Таким образом очевидно, что о преодолении кризиса речь не идет. Революционная ситуация, в точном соответствии с классическим определением В.И.Ленина, сохраняется. На всякий случай ещё раз повторим это определение полностью:
«1) Невозможность для господствующих классов сохранить в неизмененном виде свое господство; тот или иной кризис «верхов», кризис политики господствующего класса, создающий трещину, в которую прорывается недовольство и возмущение угнетенных классов. Для наступления революции обычно бывает недостаточно, чтобы «низы не хотели», а требуется еще, чтобы «верхи не могли» жить по-старому.
2) Обострение, выше обычного, нужды и бедствий угнетенных классов.
3) Значительное повышение, в силу указанных причин, активности масс, в «мирную» эпоху дающих себя грабить спокойно, а в бурные времена привлекаемых, как всей обстановкой кризиса, так и самими «верхами», к самостоятельному историческому выступлению».
Гениальность Ленина как политолога проявляется в том, что перечислив все необходимые условия для возникновения революционного кризиса, он добавляет, «что не из всякой революционной ситуации возникает революция, а лишь из такой ситуации, когда к перечисленным выше объективным переменам присоединяется субъективная, именно: присоединяется способность революционного класса на революционные массовые действия, достаточно сильные, чтобы сломить (или надломить) старое правительство, которое никогда, даже и в эпоху кризисов, не «упадет», если его не «уронят».
И существенно, что говоря о субъективном факторе, он, в отличие от многочисленных последующих ревнителей коммунистического благочестия, указывает не на наличие «идейно-правильной» марксистской партии с идеологически безупречным руководством (своим собственным), а на состояние массового сознания трудящихся.

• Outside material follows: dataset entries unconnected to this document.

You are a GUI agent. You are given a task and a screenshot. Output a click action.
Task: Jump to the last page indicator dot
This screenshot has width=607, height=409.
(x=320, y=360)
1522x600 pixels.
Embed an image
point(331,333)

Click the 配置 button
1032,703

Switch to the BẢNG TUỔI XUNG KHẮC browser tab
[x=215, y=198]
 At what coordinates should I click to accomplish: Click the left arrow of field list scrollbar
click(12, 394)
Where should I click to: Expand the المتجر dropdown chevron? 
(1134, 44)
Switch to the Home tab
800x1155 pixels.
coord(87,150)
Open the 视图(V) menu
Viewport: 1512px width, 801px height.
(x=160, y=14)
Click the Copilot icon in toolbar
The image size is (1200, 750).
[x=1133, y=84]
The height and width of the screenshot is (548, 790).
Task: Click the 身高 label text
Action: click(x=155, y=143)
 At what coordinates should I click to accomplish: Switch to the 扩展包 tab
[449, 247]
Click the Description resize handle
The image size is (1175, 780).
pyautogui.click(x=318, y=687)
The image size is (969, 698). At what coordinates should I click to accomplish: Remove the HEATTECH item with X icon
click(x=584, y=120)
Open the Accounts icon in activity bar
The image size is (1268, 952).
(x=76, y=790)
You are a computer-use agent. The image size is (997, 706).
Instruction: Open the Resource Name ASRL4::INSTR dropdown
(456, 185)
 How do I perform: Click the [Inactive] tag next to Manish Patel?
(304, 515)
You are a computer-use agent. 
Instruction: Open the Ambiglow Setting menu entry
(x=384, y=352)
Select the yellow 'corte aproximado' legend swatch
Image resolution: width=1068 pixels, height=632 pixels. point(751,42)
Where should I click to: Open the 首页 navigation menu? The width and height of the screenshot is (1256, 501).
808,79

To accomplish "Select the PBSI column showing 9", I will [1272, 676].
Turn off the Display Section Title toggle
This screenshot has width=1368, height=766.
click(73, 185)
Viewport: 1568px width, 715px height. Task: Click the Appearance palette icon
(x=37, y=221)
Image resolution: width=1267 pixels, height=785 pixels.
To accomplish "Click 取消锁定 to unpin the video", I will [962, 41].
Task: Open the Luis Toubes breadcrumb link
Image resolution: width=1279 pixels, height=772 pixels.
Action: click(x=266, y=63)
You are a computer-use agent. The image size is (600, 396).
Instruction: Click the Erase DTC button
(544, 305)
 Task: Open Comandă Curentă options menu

Именно это и является сегодня главным открытым вопросом российской политики. Если бы массы были готовы к радикальным действиям и способны к самоорганизации, то ни репрессии, ни предательские решения оппозиционных политиков (как правых, так и «левых») им бы не помешали. Да и холод бы не помешал. Потому наивно надеяться, будто по окончании зимних морозов протест сам собой возродится и поднимется на новый уровень. Конечно, зимние холода 2021 года (как будто специально организованные природой, чтобы поставить под вопрос доминирующий дискурс «глобального потепления») отнюдь не благоприятствовали уличной активности. Но даже если у нас есть все основания ожидать новых протестов в ближайшие месяцы, их политическая результативность будет зависеть даже не от массовости и упорства участников, а от того, насколько в процессе борьбы общество будет обретать навыки самоорганизации.
Объективное развитие социально-экономического кризиса гарантирует неминуемость возникновения всё новых драматических ситуаций. Без поводов к народным выступлениям мы не останемся. Об этом позаботится сама власть. Наша задача — делать всё, что в наших силах, для того, чтобы протестный потенциал на местах вылился в организованное демократическое действие.